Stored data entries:
::::

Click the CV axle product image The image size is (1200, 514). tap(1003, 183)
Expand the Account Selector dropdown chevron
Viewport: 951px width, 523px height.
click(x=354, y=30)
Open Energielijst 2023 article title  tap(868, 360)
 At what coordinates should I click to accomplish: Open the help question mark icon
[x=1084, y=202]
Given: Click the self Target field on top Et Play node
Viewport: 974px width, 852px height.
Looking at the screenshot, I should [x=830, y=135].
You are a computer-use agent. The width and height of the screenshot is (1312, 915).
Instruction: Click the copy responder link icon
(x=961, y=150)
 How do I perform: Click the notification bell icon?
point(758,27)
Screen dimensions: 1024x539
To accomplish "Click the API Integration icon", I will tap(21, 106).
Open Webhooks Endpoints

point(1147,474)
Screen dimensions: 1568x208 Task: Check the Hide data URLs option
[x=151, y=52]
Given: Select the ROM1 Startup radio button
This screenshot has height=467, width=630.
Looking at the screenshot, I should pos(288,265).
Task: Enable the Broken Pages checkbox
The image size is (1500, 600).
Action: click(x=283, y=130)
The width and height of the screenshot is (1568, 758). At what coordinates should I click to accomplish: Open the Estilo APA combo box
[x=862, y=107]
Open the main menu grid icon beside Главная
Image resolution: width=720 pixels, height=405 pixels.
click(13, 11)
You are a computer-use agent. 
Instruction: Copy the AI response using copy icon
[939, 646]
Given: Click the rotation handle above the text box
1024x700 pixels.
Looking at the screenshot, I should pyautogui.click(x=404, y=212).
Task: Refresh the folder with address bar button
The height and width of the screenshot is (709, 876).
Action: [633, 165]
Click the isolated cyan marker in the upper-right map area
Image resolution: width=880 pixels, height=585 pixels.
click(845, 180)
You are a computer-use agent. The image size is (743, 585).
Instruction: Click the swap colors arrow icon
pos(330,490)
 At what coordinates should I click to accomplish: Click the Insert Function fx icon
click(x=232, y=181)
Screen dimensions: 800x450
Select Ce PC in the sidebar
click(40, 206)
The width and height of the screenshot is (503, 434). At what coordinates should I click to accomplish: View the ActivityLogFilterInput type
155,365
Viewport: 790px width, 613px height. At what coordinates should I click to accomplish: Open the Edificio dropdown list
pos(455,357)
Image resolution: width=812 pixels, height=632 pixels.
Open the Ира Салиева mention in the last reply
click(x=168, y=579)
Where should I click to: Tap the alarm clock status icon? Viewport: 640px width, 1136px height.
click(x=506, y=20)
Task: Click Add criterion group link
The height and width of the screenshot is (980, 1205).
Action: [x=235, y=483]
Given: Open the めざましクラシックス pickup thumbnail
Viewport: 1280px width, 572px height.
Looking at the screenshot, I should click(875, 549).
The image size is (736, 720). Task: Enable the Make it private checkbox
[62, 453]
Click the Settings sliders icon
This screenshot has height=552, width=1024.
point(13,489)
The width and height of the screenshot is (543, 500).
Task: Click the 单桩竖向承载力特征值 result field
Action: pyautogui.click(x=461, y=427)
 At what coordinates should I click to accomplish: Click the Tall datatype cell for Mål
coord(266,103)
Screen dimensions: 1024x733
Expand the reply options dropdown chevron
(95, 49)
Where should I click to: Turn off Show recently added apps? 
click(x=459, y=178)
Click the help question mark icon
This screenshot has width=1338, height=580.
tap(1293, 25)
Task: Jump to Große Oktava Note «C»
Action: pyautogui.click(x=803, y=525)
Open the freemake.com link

::::

# TRY IT
Those lines of the records that contain the string "agent" should be identified and copied.

# TASK SOLUTION
You are a computer-use agent. The width and height of the screenshot is (1312, 915).
You are a computer-use agent. 
You are a computer-use agent. The image size is (743, 585).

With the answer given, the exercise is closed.